This trial, carried out by the plastic, vascular and orthopaedic surgery departments of La Timone and La Conception Hospitals in Marseille (AP-HM) as well as of Henri Mondor Hospital in Créteil (AP-HP), aims to evaluate the performance and safety of the VistaCare ONE device in routine practice for patients suffering from acute, chronic, traumatic or surgical leg wounds.

VistaCare Open post-market clinical follow-up (PMCF) is a prospective, open-label, multi-centre trial evaluating the performance and safety of the VistaCare ONE wound-healing device. About 30 patients will be included. The primary endpoint will be to measure the device’s performance through the use of descriptive indicators of the healing stages and progress.

The study’s secondary endpoints will assess the decision time by type of treatment — covering procedures (with grafts or skin flaps) or dressing — as well as the number of days of hospitalisation required. The secondary endpoints will also include patients’ quality of life (levels of pain and comfort) as well as the user-friendliness of VistaCare ONE for caregivers.

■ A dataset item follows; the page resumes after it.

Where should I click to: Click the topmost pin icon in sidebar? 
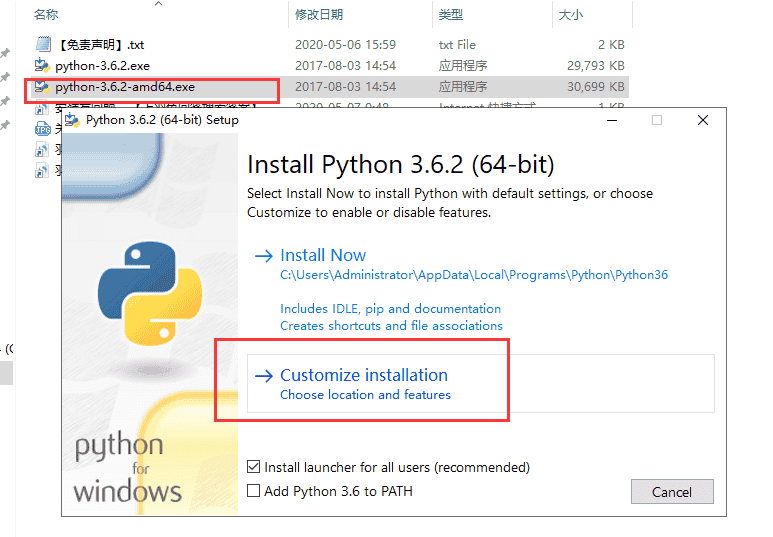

During a presentation at the medical event Journées Cicatrisations 2019 Professor Casanova said: “The VistaCare therapeutic approach envisioned and developed by DTAMedical, based on controlling the wound’s environmental factors, is a hope for many patients who currently have no suitable treatment. For the first time in wound care, doctors will have control over every key healing stage and factor, for a more effective management of complex wounds.”

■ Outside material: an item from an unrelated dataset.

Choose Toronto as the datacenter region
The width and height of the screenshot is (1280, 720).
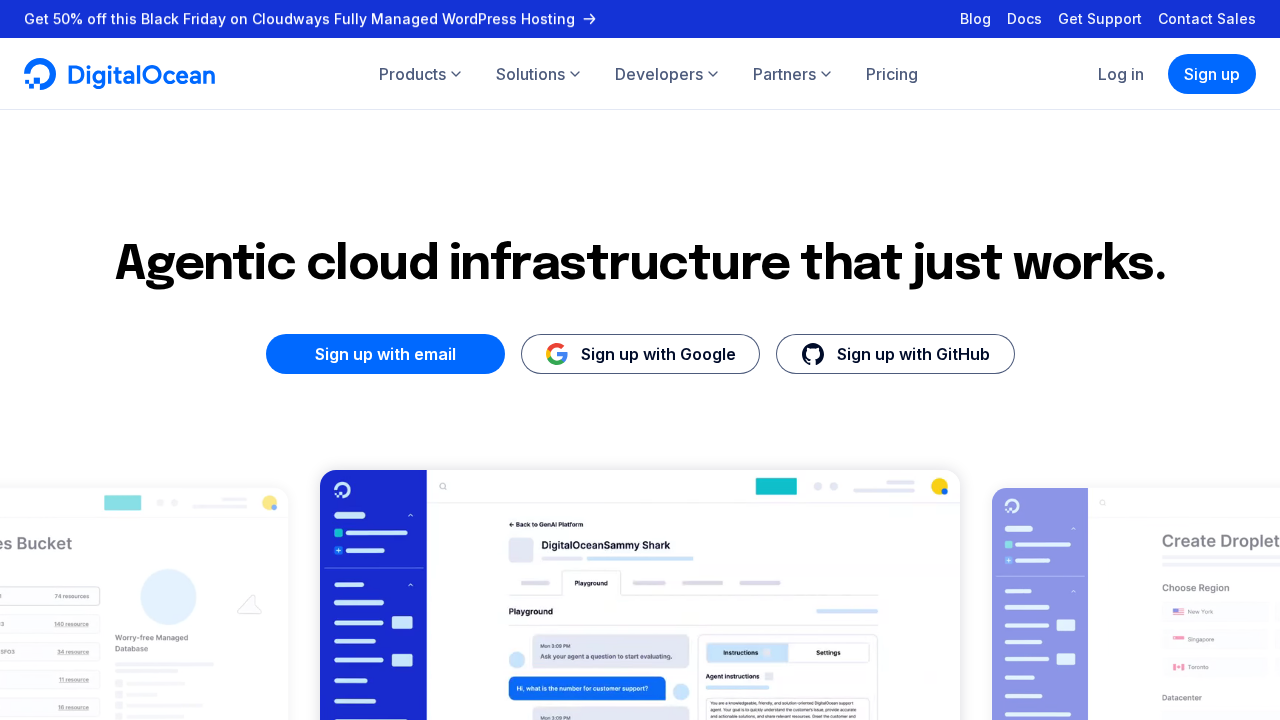click(x=1200, y=666)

By placing the wound in a transparent containment device with sterile properties, the VistaCare technology can enable the control and monitoring of critical healing parameters (oxygen, hygrometry, temperature) and allows for immediate therapeutic reactivity, by maintaining a permanent visual contact with the wound. Closest to the needs of the wound, VistaCare is the only device that makes it possible to direct and control the healing process at all times.

François Dufaÿ, founder and CEO of DTAMedical, said: "We are pleased to announce the inclusion of the first patient in this clinical trial to evaluate the performance and safety of the VistaCare healing device in routine practice.”